──────── GIVEN INFORMATION ────────

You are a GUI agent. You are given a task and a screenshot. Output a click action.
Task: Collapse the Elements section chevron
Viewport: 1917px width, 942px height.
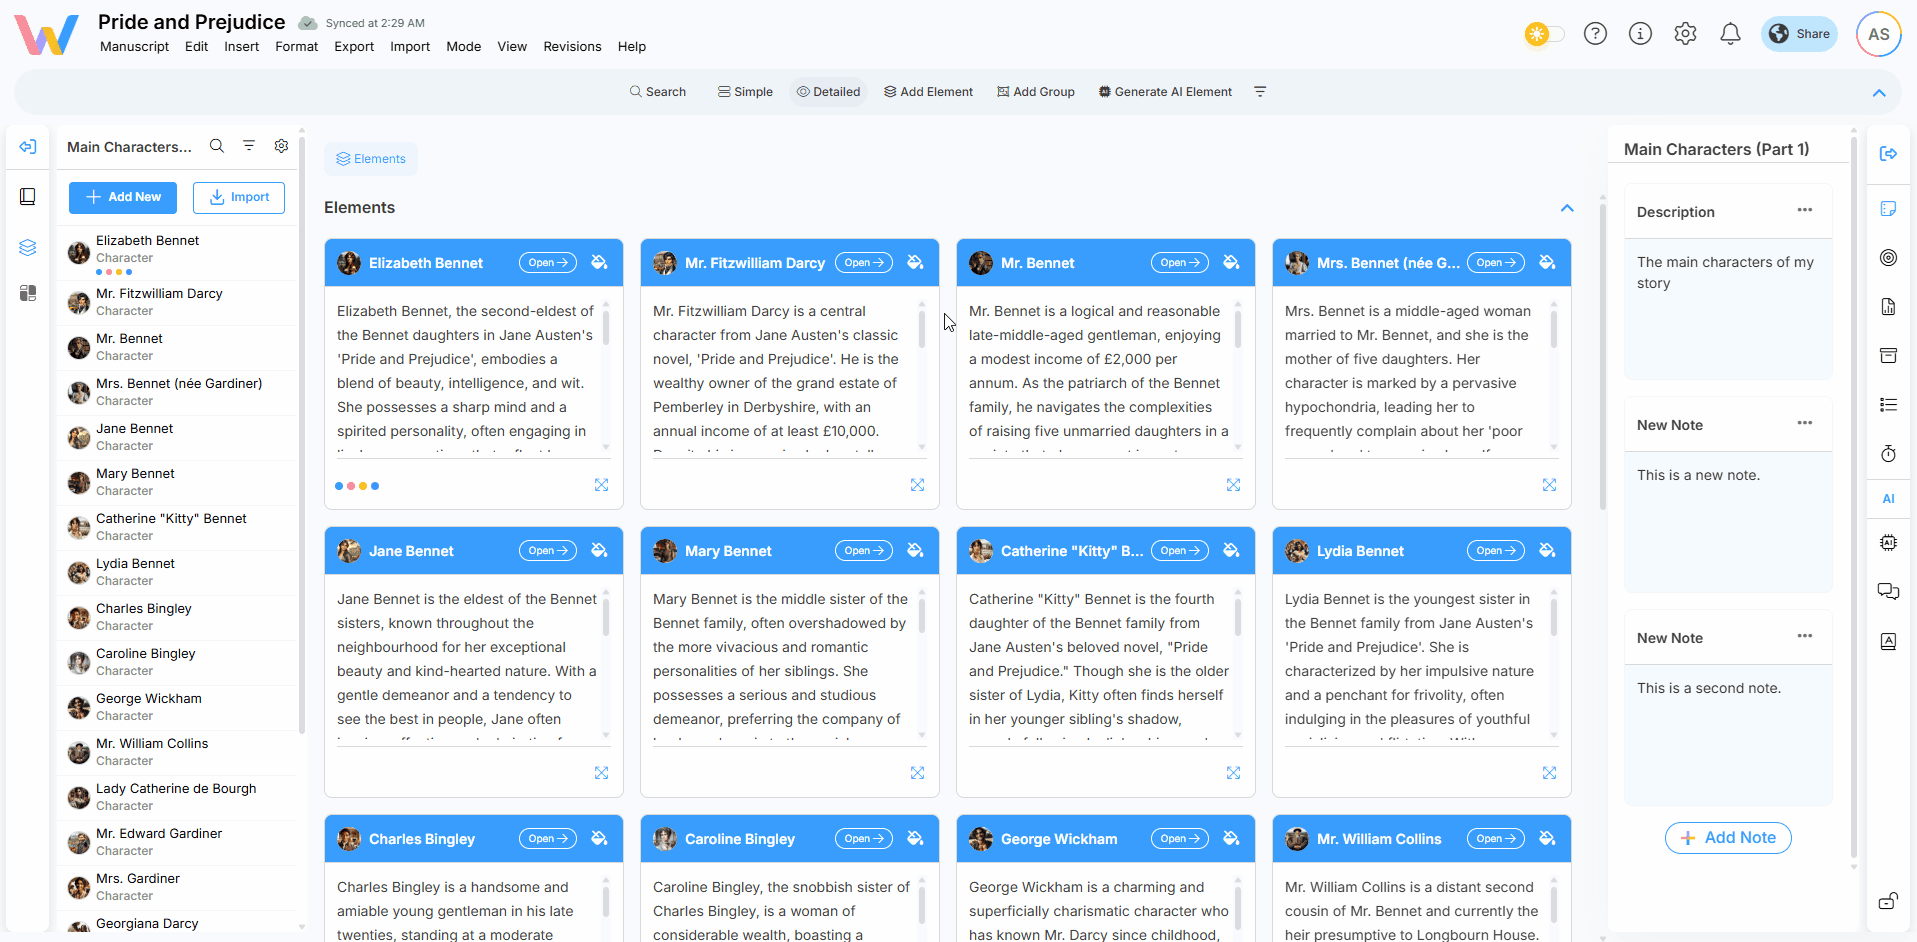click(1567, 208)
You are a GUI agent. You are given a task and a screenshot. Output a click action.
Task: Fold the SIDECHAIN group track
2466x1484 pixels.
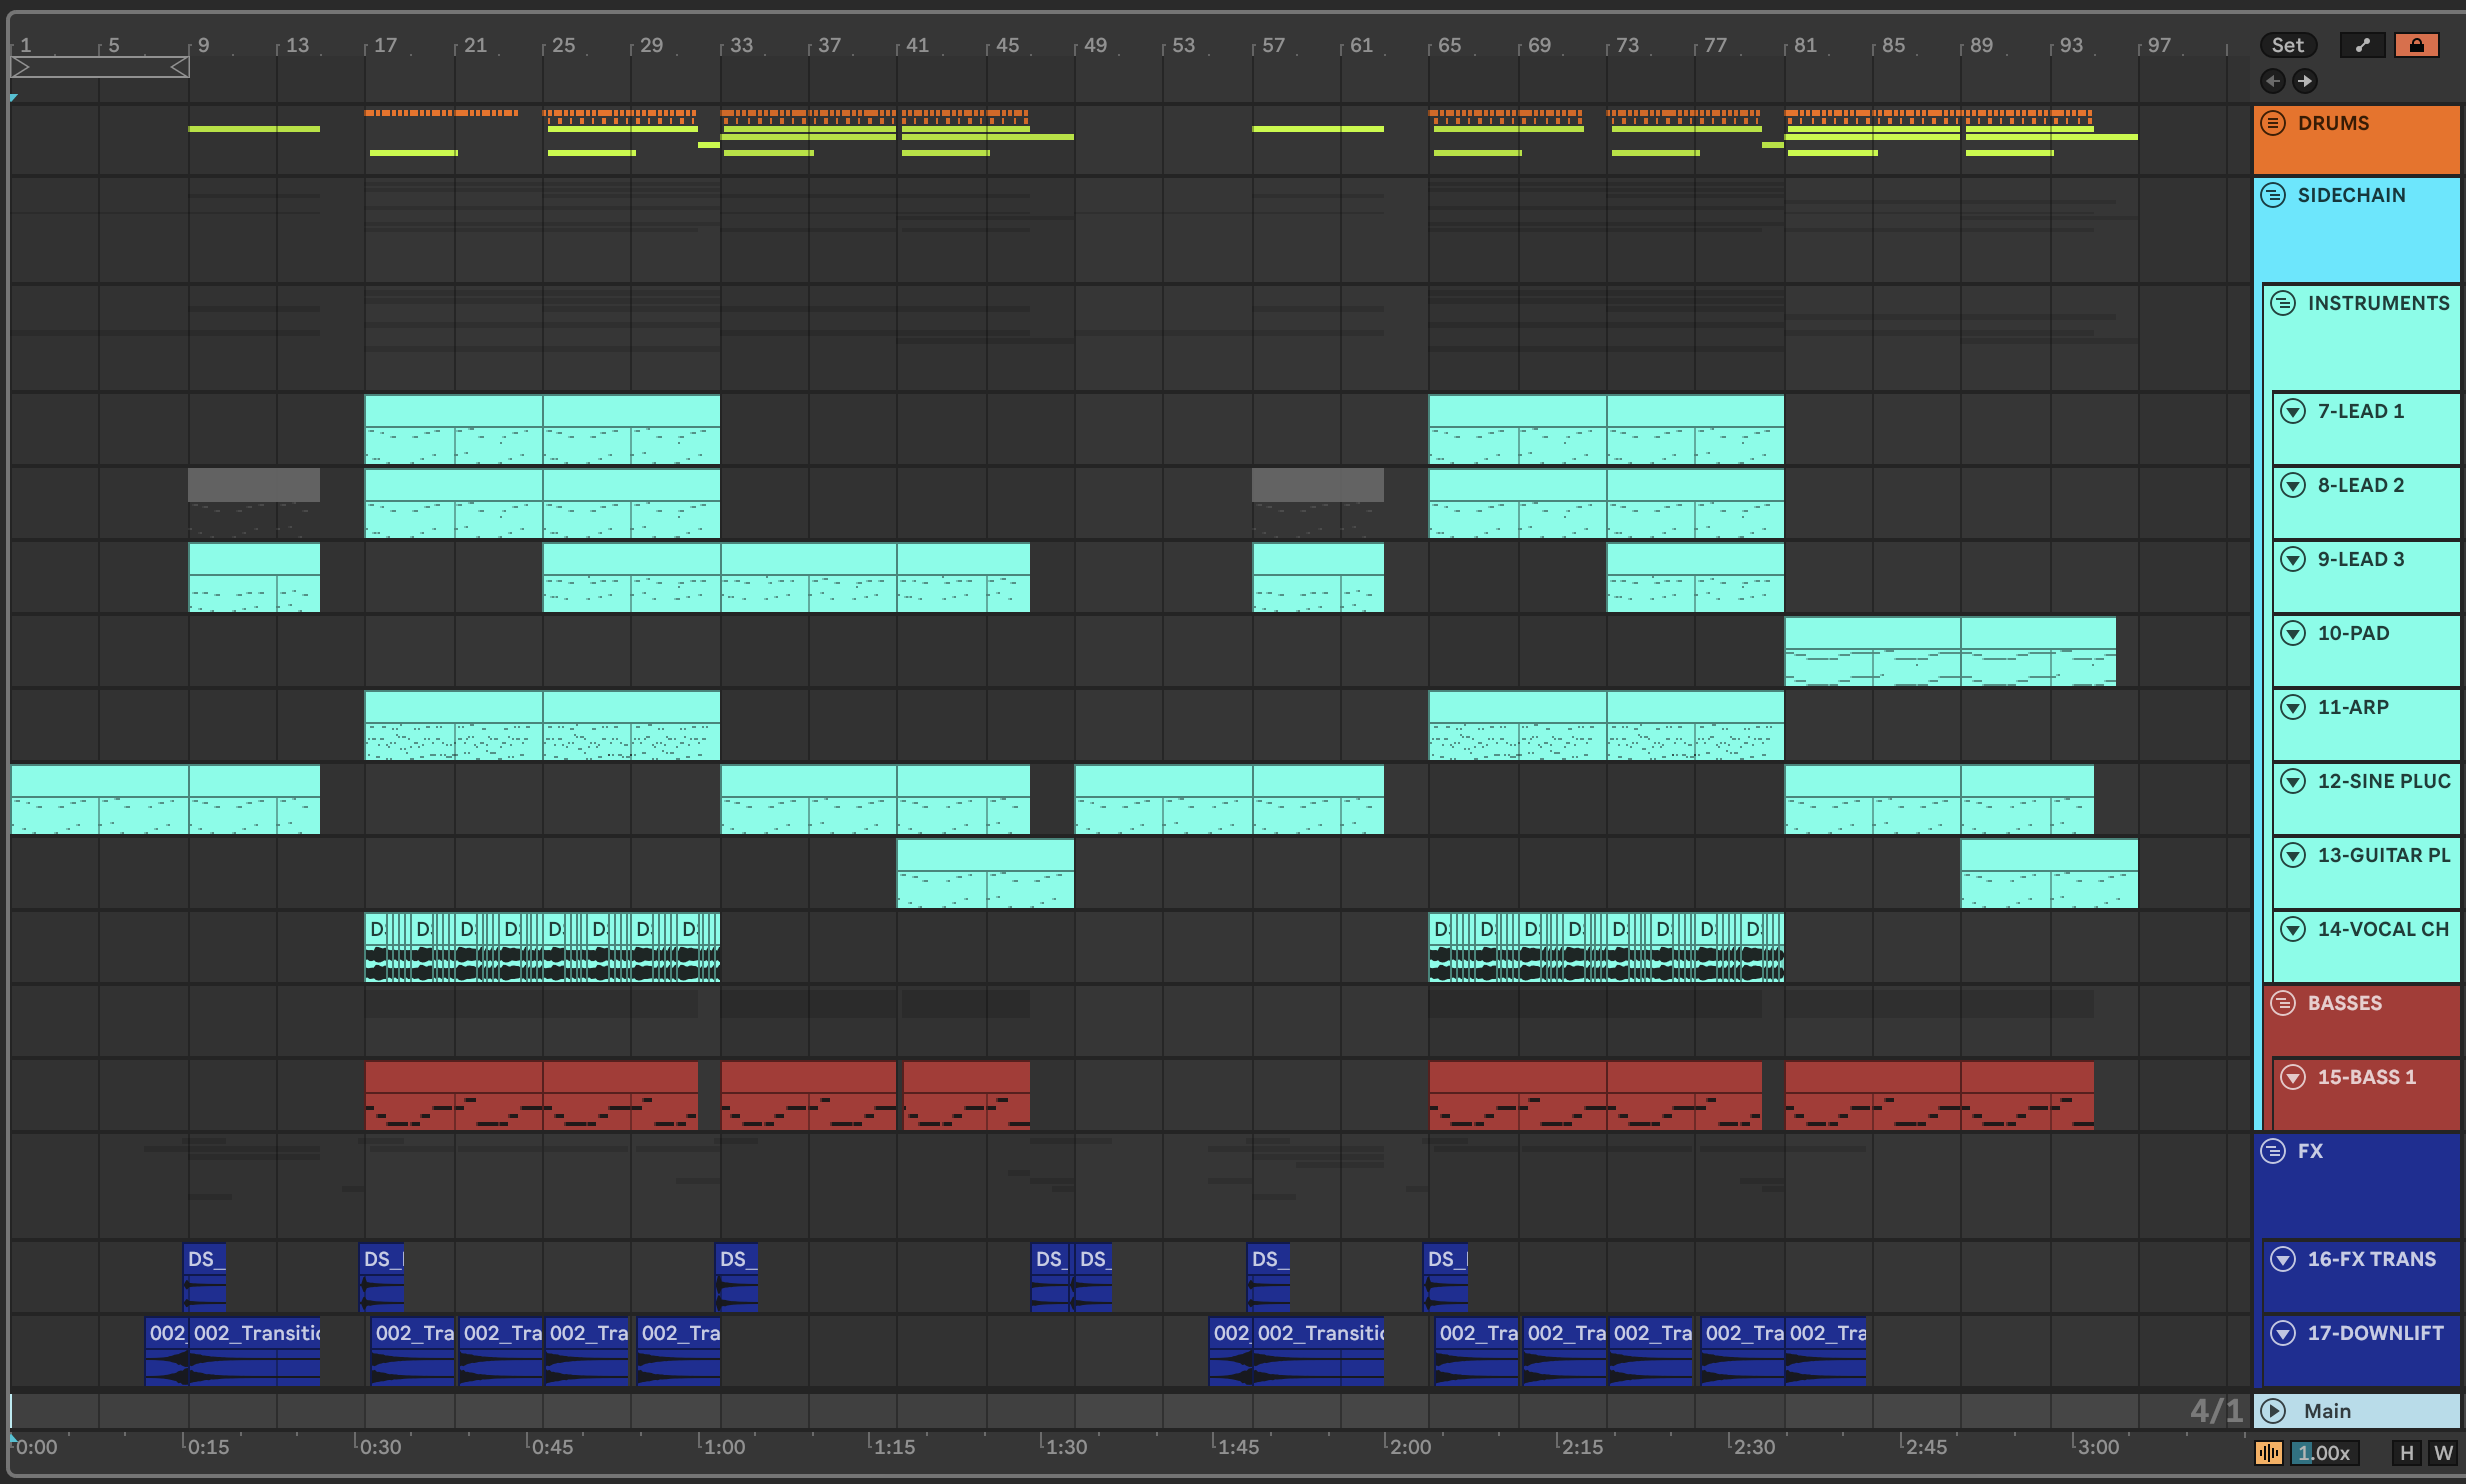pos(2273,195)
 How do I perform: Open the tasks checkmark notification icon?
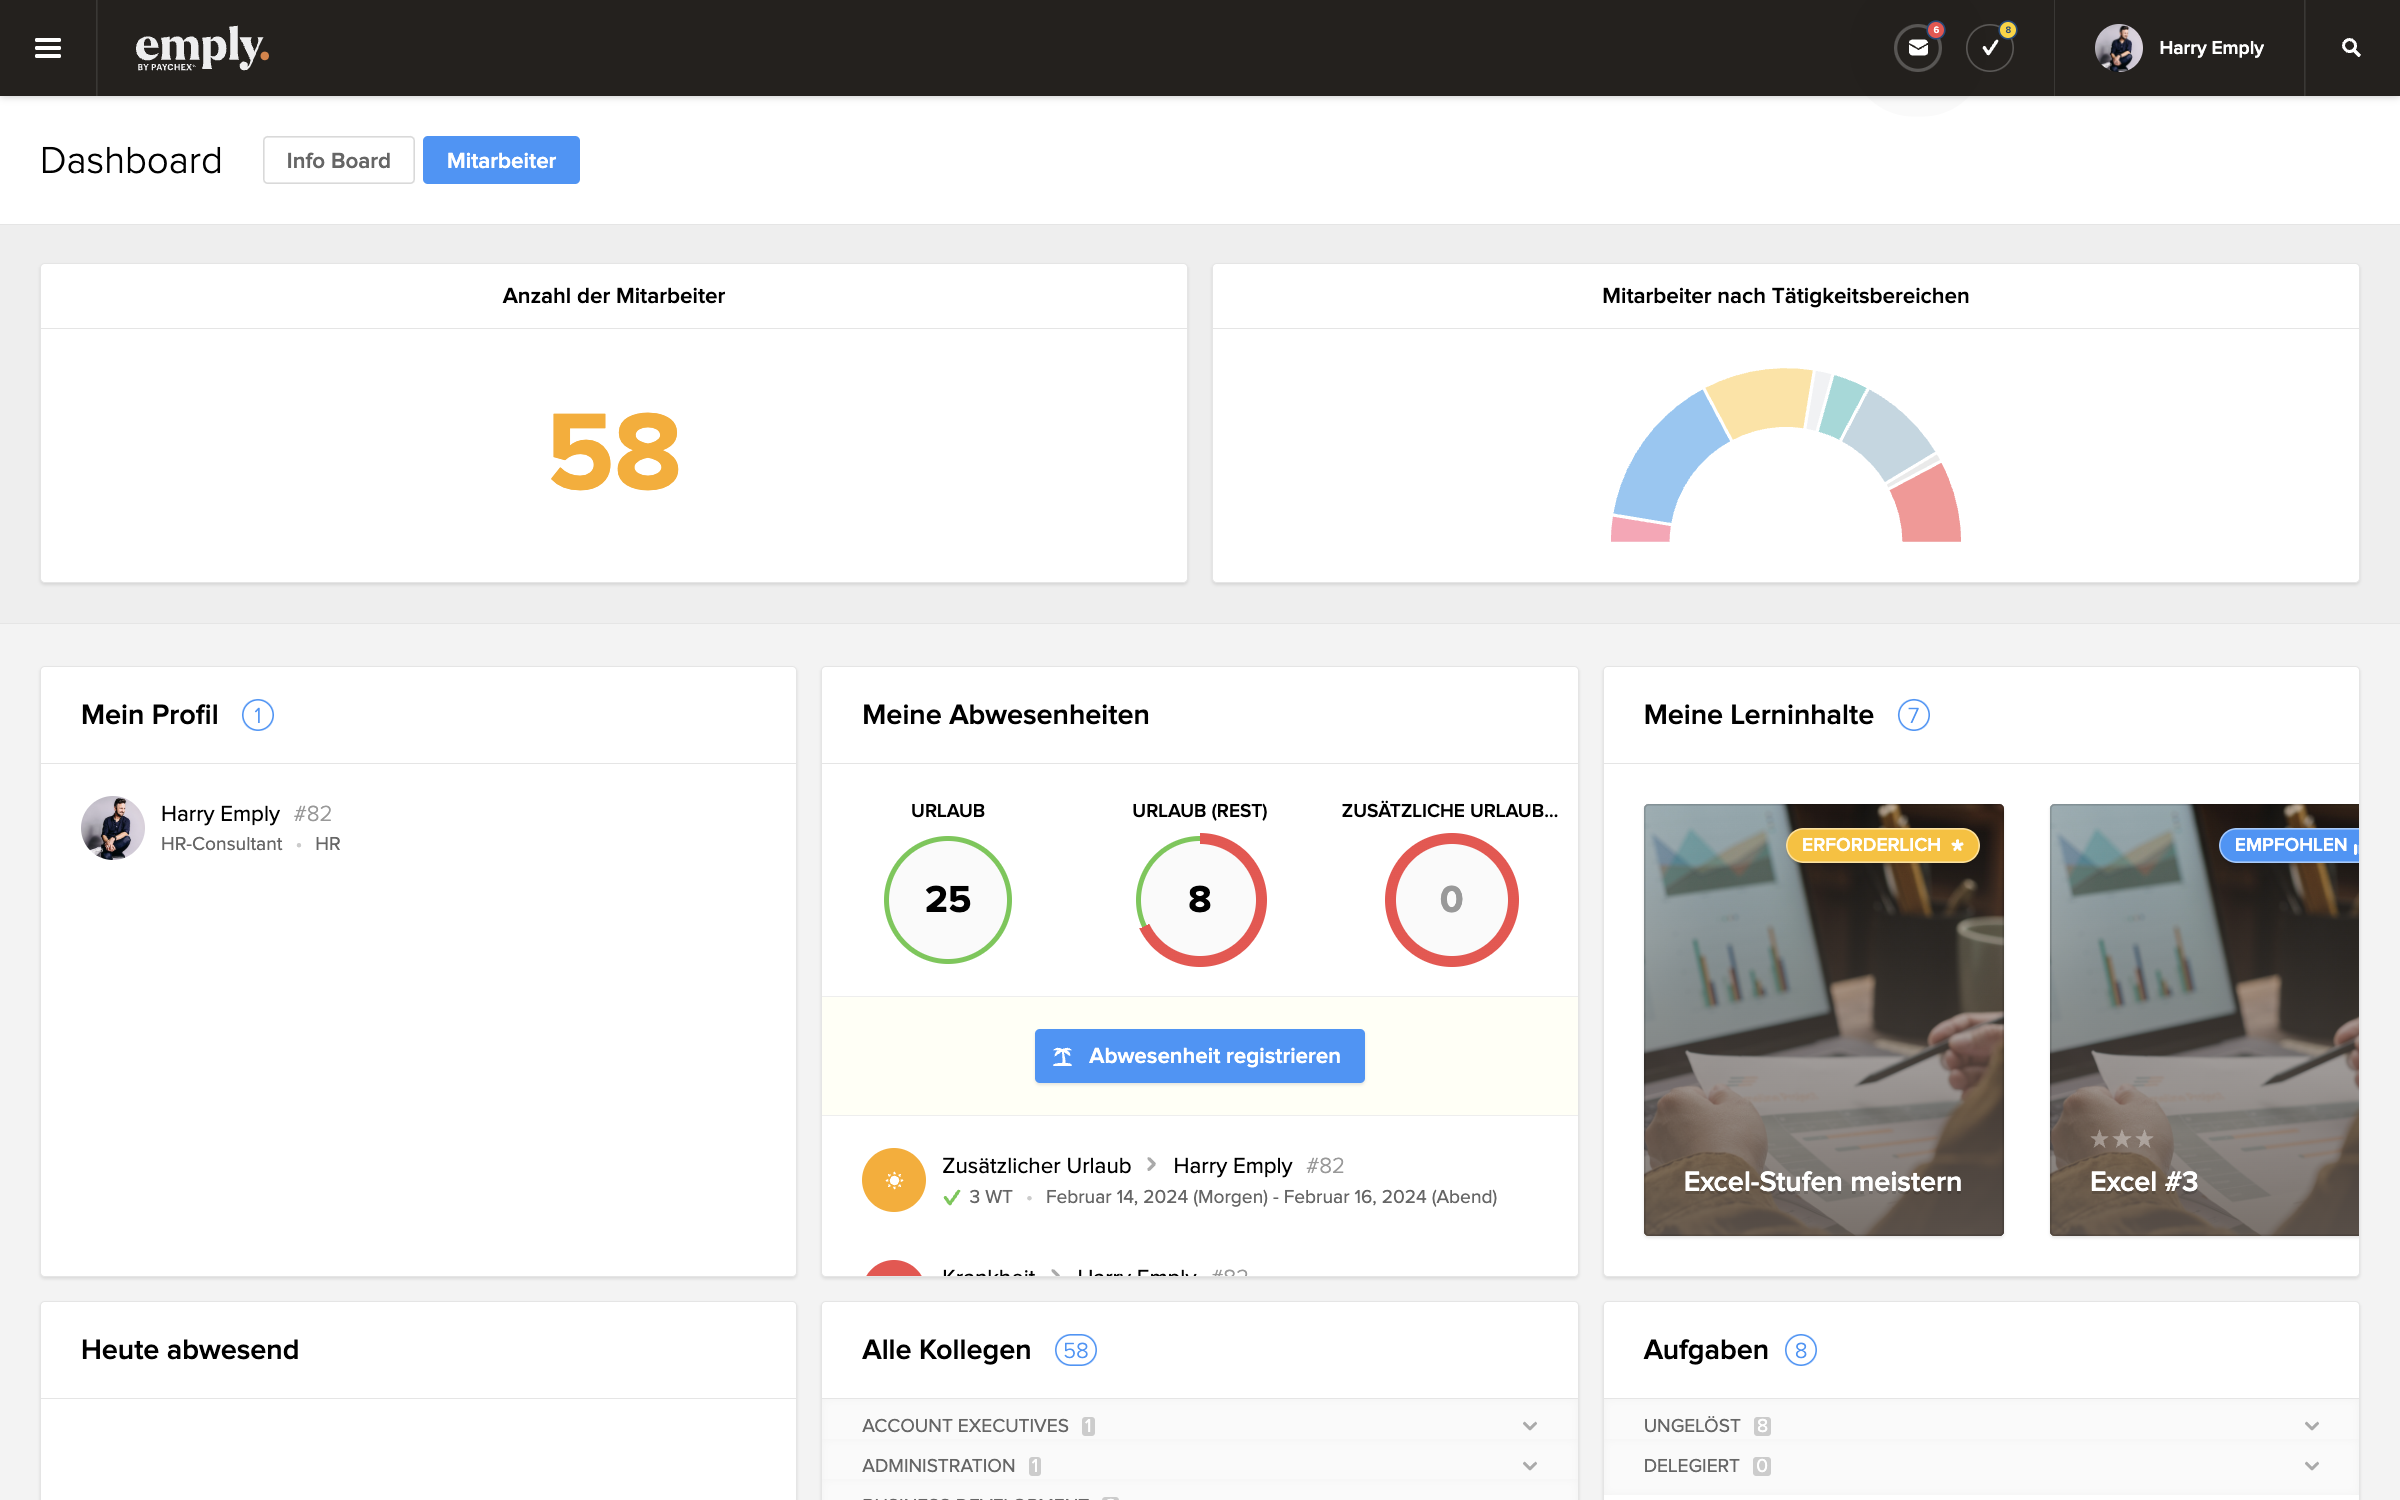click(1990, 48)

────────

• WORK REQUIRED: Return the lines above word for word, leaving out the pictures.

• RESPONSE TO THIS TASK:
You are a GUI agent. You are given a task and a screenshot. Output a click action.
Task: Collapse the Elements section chevron
Viewport: 1917px width, 942px height.
click(1567, 208)
You are a GUI agent. You are given a task and a screenshot. Output a click action.
Task: Fold the SIDECHAIN group track
2466x1484 pixels.
pos(2273,195)
 How do I perform: Open the tasks checkmark notification icon?
click(1990, 48)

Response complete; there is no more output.